Parallelization

FormationTemps.jl parallelizes the disk integration pipeline in two complementary ways: CPU multithreading across stellar surface tiles, and GPU acceleration via CUDA.jl. Both target the same bottleneck — the per-tile radiative transfer loop that dominates wall-clock time when convolve=false.

CPU Multithreading

When use_gpu=false and convolve=false, calc_formation_temp distributes tiles across Julia threads. Start Julia with multiple threads to benefit:

julia -t auto           # use all available cores
julia -t 8              # use 8 threads

The environment variable JULIA_NUM_THREADS can also be set before launching Julia.

Python interoperability

CPU multithreading is not compatible with calling FormationTemps.jl from Python via juliacall/PythonCall. Julia's multi-threaded garbage collector can conflict with PythonCall's runtime bridge, causing hard crashes (SIGBUS/segfault). When calling from Python, JULIA_NUM_THREADS must be set to 1. See the Python Tutorial for details.

If you need both parallelism and Python, use the GPU path (use_gpu=True) or run the computation in Julia and load the results in Python.

GPU Acceleration

GPU acceleration is enabled by default when a compatible NVIDIA device is detected (CUDA.functional() == true); pass use_gpu=false to force the CPU path.

■ **Provided data**
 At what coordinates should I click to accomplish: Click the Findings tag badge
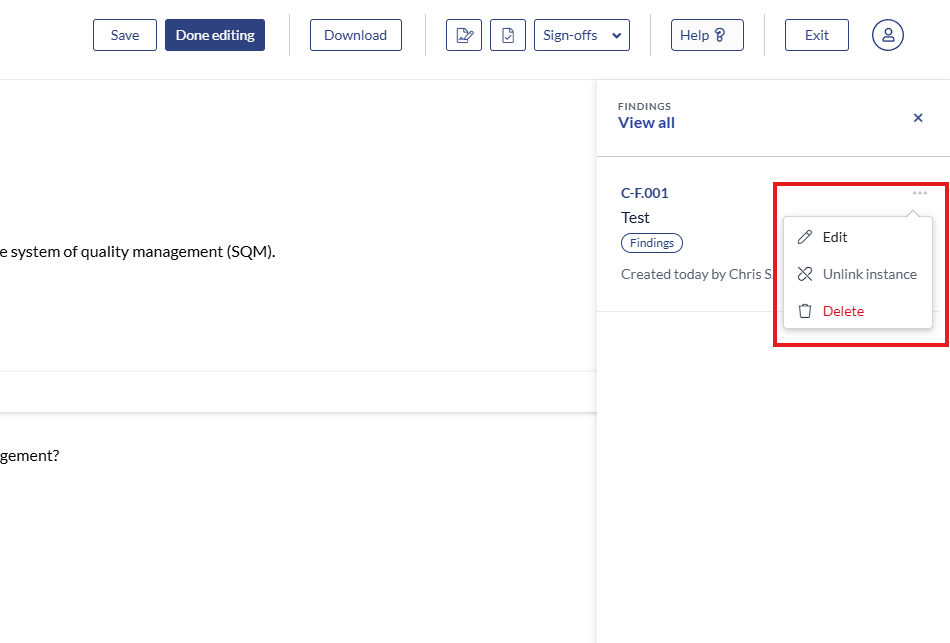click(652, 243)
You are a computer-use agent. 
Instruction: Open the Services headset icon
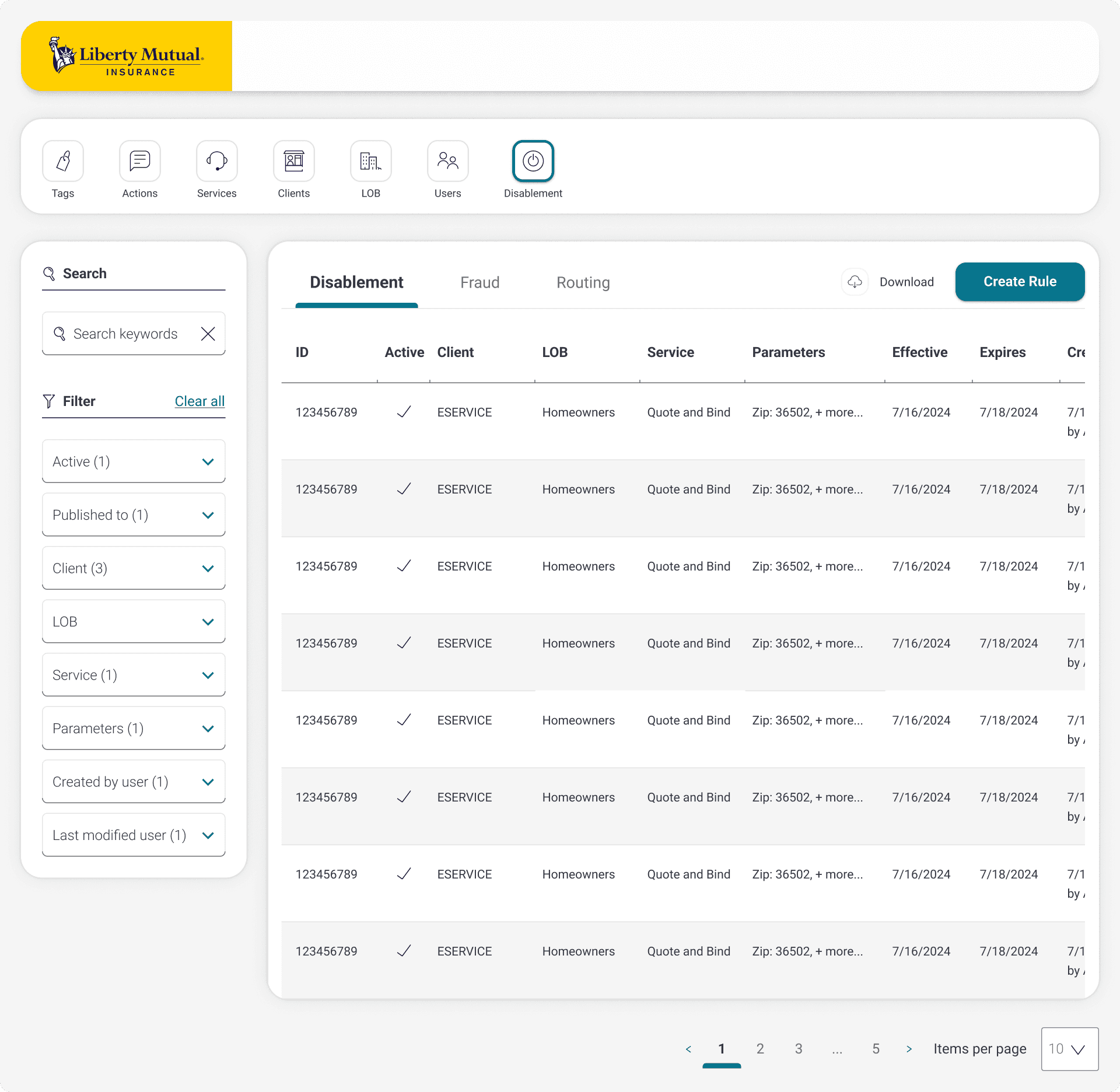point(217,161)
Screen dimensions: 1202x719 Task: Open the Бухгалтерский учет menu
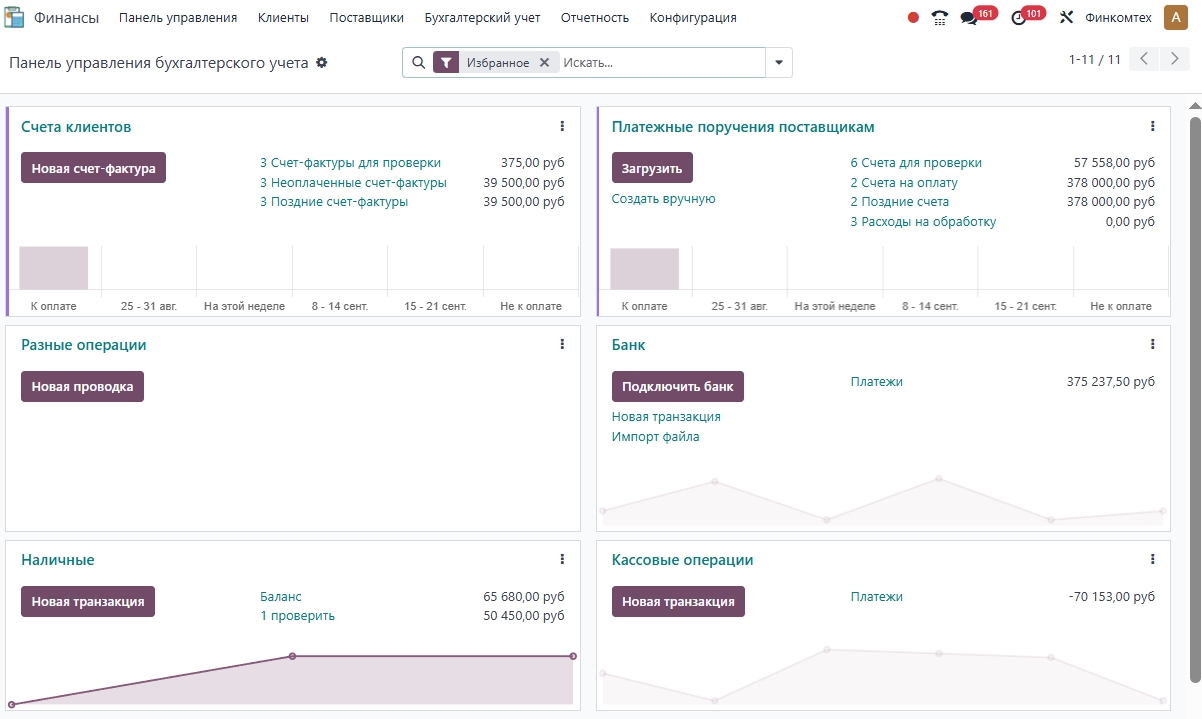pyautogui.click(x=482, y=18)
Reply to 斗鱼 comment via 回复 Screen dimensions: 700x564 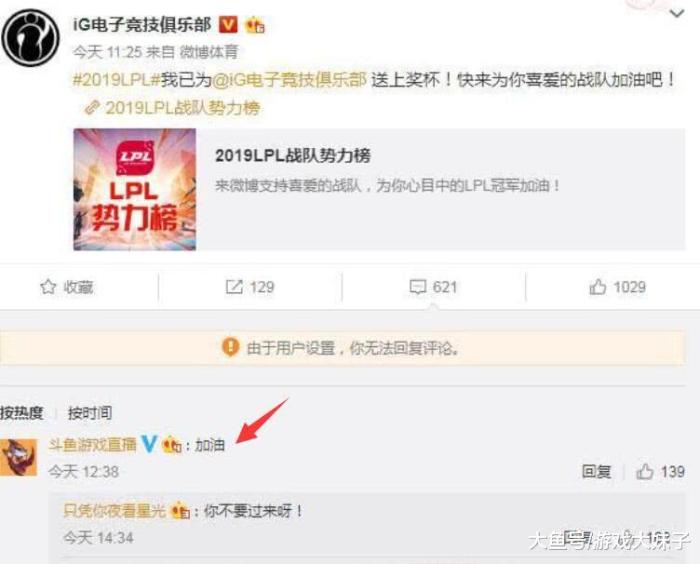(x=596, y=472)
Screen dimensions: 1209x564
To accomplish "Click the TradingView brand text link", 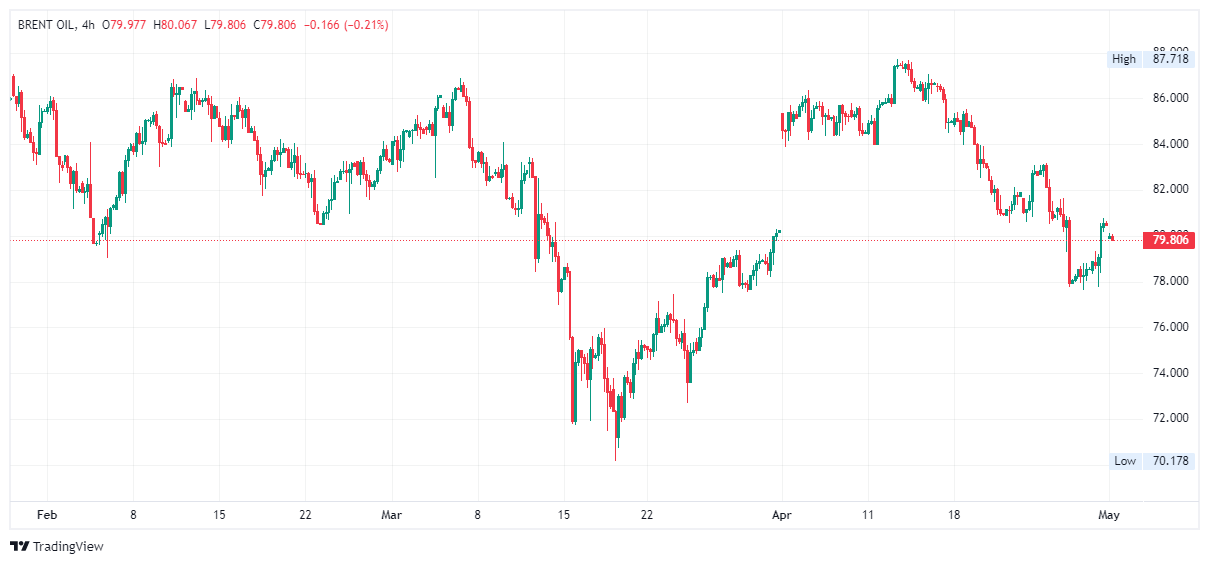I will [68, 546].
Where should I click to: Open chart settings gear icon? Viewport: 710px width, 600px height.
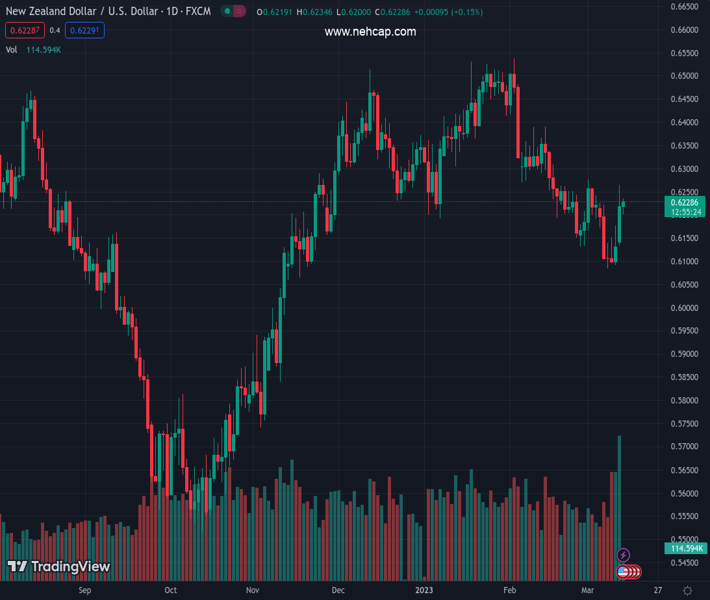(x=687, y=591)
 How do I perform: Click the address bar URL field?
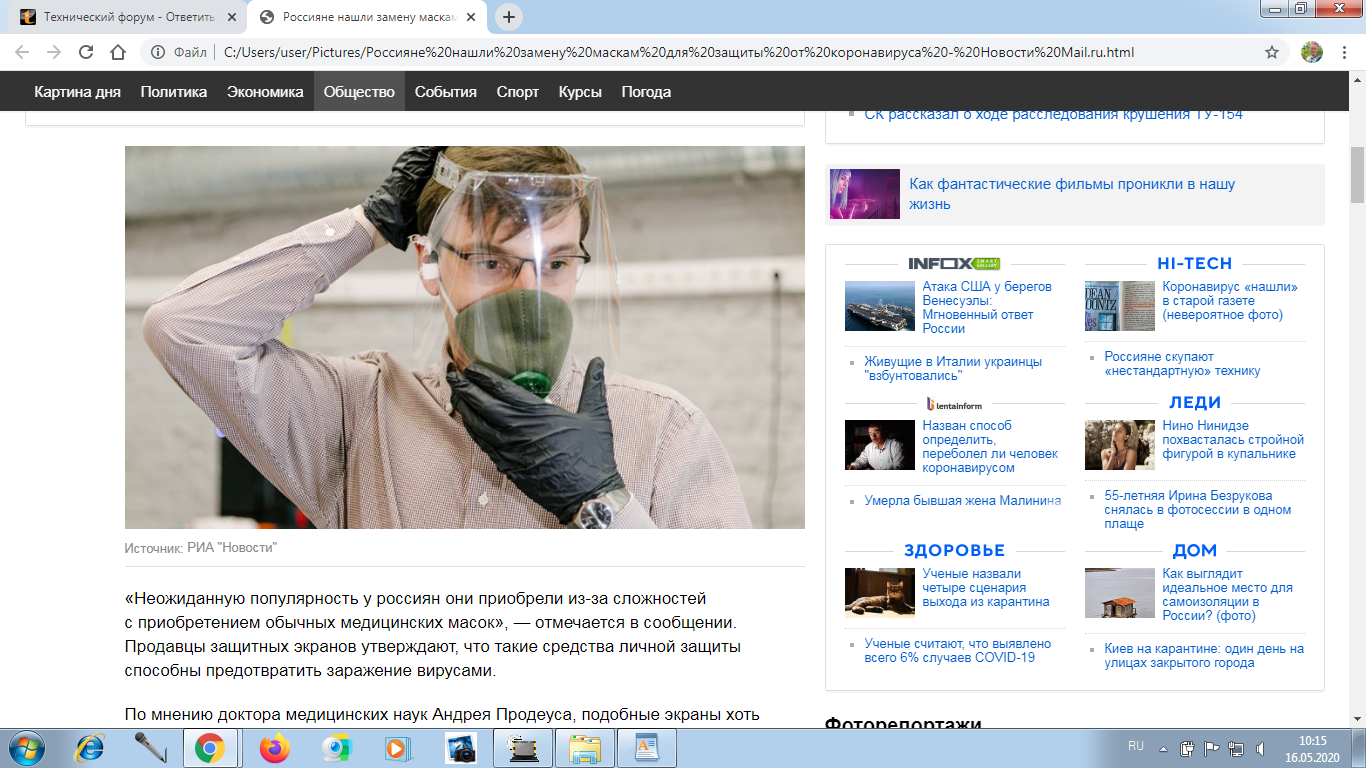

■ **Task instructions**
Please set down the passage from the parallelization text above word for word, starting at "GPU acceleration is" and ending at "the CPU path.".

■ **Exercise result**
GPU acceleration is enabled by default when a compatible NVIDIA device is detected (CUDA.functional() == true); pass use_gpu=false to force the CPU path.